Hire help—even a few hours a week.
I guarantee there are parts of your business that drain you unnecessarily. Formatting LinkedIn posts. Responding to DMs. Scheduling meetings. Uploading newsletter content into Beehiiv. That one invoice you keep forgetting to send. You don’t need a full-time VA. You need 3–5 hours of someone else’s brain on the annoying stuff. Let them handle it.

Track your time. All of it.
Not just client-facing hours—everything. How long does it take you to write a proposal? Post a job listing? Do your books? If you don’t know where your hours go, you can’t adjust your pricing, shift your boundaries, or plan for actual growth. (Yes, your newsletter counts.)

Revisit your rates.
If the math isn’t mathing, fix it. Don’t just survive this career. Build something that pays you well, supports your life, and gives you plenty of breathing room. I’ve said it once and I’ll say it again–what is the point of self-employment if you don’t actually enjoy it!

Pay attention to your signals.
If something feels off, it probably is. That little whisper in your gut? That spike of dread when a client’s name pops up on Slack? That urge to cancel every meeting on your calendar? It’s not just stress. It’s data. Your lived experience is begging for your attention. Listen to it.

THE TAKEAWAY

Your time is precious. But your energy? That’s the real currency.

The smartest thing you can do as a fractional operator is get radically honest about how much you can give—and at what cost. Track it. Protect it. Build systems around it.

Because if you don’t protect your energy, your business will consume it.

You’ll say yes to too much. Charge too little. And end up building the exact job you tried to leave in the first place.

But when you protect it? When you price accordingly, scope intentionally, and trust yourself to walk away from the wrong fits?

That’s when this work gets fun again.

That’s when it becomes yours.

I HAVE AN UNDERPERFORMING TEAM MEMBER—WTF DO I DO?!

Got a Q? Message me on LinkedIn.

Dear MA,

I have an underperforming team member—WTF do I do?!

Signed,
A frustrated manager who is at a loss

Dear Frustrated,

Ohhh, I’ve been there. Many times, in fact.
When this happens, I like to start with a come-to-Jesus moment. First with myself. Then—if it turns out the issue isn’t me—with the team member in question.

STEP 1: GUT CHECK
Ask yourself: Does this person have a clear job description? Were they properly onboarded? Do they know exactly what’s expected of them? Have I given them actionable feedback—both positive and constructive—when the issue happens? Or… have I been unclear, conflict-avoidant, and letting things fester?

If the answer is “uhhh, maybe I dropped the ball,” that’s your signal to fix it.

And don’t be weird about it—just own it.

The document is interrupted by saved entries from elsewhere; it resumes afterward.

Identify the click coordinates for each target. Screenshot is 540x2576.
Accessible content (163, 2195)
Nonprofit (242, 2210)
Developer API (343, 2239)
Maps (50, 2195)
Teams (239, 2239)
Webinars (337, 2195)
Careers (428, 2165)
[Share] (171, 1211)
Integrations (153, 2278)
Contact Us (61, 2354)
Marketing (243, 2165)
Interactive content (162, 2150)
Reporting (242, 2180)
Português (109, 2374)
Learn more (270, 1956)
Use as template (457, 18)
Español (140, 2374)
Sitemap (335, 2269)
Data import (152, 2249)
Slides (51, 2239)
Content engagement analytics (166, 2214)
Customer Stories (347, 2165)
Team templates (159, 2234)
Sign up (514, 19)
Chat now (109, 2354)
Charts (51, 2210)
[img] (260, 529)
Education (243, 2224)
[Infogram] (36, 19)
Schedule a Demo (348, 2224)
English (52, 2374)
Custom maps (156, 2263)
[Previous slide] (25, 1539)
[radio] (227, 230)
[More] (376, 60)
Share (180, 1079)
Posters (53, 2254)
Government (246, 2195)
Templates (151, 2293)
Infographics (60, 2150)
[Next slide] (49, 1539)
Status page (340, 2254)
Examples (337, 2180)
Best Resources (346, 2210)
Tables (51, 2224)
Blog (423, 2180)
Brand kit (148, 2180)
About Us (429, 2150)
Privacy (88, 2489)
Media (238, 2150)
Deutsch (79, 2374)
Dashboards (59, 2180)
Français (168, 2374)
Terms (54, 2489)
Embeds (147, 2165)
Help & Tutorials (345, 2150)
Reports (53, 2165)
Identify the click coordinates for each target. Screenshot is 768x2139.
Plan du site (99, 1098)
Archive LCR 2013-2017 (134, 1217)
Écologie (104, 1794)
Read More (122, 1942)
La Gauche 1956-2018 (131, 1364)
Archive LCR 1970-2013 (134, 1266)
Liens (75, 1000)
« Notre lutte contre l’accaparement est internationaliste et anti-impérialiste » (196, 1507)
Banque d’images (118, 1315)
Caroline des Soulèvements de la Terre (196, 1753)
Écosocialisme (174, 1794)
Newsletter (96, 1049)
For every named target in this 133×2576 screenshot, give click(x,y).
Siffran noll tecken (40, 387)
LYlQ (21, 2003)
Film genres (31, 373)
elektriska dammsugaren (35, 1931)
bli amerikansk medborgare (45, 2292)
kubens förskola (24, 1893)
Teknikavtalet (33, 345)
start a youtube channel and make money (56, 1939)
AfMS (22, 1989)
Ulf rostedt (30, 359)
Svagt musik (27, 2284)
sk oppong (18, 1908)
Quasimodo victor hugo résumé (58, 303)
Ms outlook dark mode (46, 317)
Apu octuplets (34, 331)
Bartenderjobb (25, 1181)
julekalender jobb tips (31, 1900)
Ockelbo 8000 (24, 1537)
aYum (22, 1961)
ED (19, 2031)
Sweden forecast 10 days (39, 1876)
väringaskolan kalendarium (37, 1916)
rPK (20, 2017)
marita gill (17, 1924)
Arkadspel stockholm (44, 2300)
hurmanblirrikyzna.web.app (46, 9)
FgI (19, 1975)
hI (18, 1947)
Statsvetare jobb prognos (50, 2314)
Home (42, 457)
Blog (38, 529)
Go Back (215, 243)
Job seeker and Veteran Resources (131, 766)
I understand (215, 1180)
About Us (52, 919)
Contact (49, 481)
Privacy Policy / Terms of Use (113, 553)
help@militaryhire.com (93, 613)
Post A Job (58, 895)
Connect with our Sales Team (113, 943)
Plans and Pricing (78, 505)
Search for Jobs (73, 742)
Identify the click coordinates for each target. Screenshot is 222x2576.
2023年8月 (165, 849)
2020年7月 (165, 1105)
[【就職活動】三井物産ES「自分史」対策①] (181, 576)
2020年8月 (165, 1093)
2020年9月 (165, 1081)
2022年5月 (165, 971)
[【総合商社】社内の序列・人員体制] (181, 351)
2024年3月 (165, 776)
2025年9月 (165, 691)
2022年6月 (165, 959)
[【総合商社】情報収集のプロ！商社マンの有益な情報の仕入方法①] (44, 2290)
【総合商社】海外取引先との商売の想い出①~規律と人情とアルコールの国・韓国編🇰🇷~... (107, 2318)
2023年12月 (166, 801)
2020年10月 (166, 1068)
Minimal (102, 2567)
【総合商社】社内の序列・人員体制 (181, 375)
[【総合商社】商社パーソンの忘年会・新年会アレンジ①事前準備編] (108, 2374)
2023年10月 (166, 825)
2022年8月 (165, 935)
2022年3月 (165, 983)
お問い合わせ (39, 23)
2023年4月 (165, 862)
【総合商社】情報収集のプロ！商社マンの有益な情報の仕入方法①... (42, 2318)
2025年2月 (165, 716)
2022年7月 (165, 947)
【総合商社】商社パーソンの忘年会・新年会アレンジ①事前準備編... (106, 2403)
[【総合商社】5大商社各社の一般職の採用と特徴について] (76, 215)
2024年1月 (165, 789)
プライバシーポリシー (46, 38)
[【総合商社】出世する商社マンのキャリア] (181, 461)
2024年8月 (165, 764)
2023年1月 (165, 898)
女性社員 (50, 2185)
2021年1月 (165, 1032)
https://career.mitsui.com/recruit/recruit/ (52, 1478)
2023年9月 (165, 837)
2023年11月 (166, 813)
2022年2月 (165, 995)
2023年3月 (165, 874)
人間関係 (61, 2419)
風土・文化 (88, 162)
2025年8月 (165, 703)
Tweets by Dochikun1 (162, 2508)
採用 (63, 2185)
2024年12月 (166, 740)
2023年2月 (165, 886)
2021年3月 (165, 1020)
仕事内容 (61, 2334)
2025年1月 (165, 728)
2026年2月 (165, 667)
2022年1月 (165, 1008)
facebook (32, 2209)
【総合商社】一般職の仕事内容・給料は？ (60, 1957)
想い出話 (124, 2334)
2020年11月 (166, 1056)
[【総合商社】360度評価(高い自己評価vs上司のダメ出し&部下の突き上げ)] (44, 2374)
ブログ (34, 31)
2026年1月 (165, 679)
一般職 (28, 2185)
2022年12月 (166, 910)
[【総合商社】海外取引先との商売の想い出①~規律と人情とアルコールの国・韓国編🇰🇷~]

Say: “Hey, I realized I never actually got you a proper job description, which means I’ve probably been unclear about what success looks like in this role. That’s on me. Let’s revisit.”

Or: “I noticed I didn’t onboard you in a way that set you up to win. That’s my bad. I want to walk it back and make sure you’ve got what you need.”

That kind of honesty builds trust. It clears the air. It resets the relationship.
And sometimes, that’s all you need to turn things around.

STEP 2: THE HARD TALK
Now let’s say you did set them up properly. The job description is solid. The feedback is clear. The expectations are reasonable. And they’re still not delivering.

Time for the tough conversation.

Sit down and say: “Hey, I’ve noticed X, Y, and Z aren’t getting done—or aren’t meeting the standard we’ve set. Can you tell me what’s going on?”

And then: shut up and listen.
Is it overwhelm?
Is it interpersonal conflict?
Is it a systems failure?
Are they simply not a fit for the role?

This isn’t about micromanaging. It’s about identifying roadblocks—and removing them. If there’s friction, your job is to figure out where it’s coming from. And if the answer is: they’ve got everything they need, and they’re still not showing up?

Then yeah. It might be time to part ways.

But please, for the love of healthy team dynamics, do the work first. Don’t make assumptions. Don’t let it fester. Don’t jump to conclusions before you’ve actually had the conversation.

Clear is kind. And leadership means going first.